• [Requirement]
From the listing below, count the lines that contain the string "agent", then state only that number.

• [Data extract]
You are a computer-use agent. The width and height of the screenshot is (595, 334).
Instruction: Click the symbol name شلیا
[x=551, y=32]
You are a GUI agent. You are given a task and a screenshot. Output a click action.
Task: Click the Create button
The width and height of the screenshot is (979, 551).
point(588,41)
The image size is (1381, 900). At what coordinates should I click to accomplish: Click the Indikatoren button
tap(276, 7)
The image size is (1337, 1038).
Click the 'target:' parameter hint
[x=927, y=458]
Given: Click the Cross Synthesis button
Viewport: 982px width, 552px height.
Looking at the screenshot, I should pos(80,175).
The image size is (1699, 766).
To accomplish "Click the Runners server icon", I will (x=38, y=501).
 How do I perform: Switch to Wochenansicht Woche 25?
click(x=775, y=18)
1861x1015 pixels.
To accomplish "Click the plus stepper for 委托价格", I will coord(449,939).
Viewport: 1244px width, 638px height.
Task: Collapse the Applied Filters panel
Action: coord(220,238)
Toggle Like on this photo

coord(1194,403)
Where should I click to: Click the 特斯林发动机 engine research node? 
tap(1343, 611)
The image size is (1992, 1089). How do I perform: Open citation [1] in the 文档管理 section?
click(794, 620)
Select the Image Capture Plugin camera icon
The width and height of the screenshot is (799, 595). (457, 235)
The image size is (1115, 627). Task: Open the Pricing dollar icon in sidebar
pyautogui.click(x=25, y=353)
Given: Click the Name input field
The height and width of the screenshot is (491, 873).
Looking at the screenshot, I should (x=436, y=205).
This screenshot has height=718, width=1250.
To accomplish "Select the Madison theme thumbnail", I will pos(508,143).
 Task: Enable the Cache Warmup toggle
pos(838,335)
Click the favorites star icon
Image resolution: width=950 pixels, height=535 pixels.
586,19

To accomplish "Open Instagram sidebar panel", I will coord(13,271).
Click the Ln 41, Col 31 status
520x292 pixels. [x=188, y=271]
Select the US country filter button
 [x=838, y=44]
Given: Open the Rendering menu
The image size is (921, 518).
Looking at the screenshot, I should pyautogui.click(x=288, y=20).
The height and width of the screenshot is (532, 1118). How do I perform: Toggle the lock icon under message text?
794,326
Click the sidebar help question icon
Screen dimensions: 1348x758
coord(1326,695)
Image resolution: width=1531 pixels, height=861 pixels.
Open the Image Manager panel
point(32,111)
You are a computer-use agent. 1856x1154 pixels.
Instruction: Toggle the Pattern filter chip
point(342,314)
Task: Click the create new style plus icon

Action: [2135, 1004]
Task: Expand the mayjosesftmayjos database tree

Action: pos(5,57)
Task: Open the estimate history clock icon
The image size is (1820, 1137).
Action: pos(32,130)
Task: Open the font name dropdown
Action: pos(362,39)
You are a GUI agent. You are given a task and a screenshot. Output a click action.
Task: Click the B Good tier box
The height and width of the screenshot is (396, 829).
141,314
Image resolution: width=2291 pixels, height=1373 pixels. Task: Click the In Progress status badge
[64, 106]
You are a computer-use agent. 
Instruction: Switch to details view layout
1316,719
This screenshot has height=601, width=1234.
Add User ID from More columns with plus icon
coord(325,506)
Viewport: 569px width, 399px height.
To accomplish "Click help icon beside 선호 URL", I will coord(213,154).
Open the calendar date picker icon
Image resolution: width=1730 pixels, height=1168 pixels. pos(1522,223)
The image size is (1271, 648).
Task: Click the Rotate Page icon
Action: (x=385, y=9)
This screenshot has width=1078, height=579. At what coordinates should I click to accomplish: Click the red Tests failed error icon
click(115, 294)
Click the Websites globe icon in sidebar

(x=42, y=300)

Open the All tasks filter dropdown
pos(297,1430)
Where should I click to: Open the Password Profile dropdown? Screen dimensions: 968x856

• [Response to the exercise]
5